The original production was staged reasonably simply, but this new version adds such a wonderful extra depth to the whole story, by setting the action inside a mirrored cube, with the audience outside the cube, looking in, through one-way glass, rather like police in a crime drama observing an interview from a separate room. The actors cannot see us, yet they perform with such honesty and integrity that we completely believe in Salter, the man, played by the incredible John Shrapnel, an original member of Laurence Olivier’s National Theatre,  recognisable from so many television and film roles, most famously as Senator Gaius in Gladiator, and most recently Duncan in Branagh’s Manchester Festival Macbeth. His three sons, original and clones, are all played with a similar truth and reality by his own son Lex, which added to the depth of understanding, and playing, of the father-son relationships.

This was not like any other theatrical experience – it was more like eavesdropping on some terrible reality that unfolded right in front of us, just a few feet away on the other side of the glass, in a raw, physical, bare and completely believable way.
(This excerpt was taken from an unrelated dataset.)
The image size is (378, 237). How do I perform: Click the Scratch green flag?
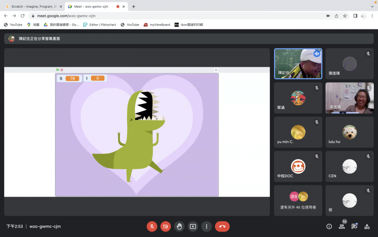(58, 70)
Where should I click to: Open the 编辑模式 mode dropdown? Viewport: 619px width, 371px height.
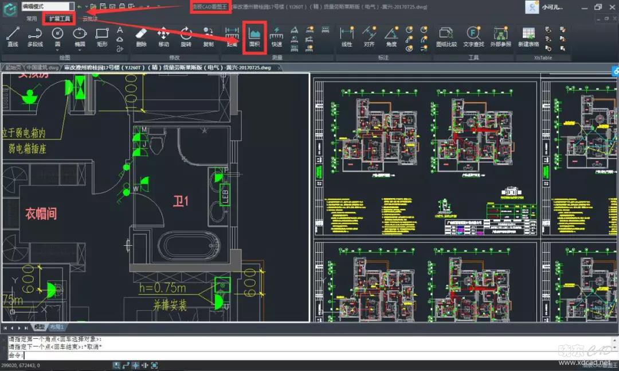pos(48,6)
Our attention was totally held for 90 minutes as we watched the different sons go through the emotions of understanding just what their father had done.

It is no surprise that this production sold out when it opened at the Nuffield in February last year, and did the same at the Young Vic in London. There are only a few more performances left at the Nuffield on its triumphant return, so I urge you to do anything necessary to get a ticket for this genuinely unique production of a very good play, with a designer, Tom Scott, who quite literally thinks outside the box, Michael Longhurst, a director who clearly asks a lot of his cast and holds nothing back, and performances by a father and son which are amongst the best I have ever seen in more than 40 years.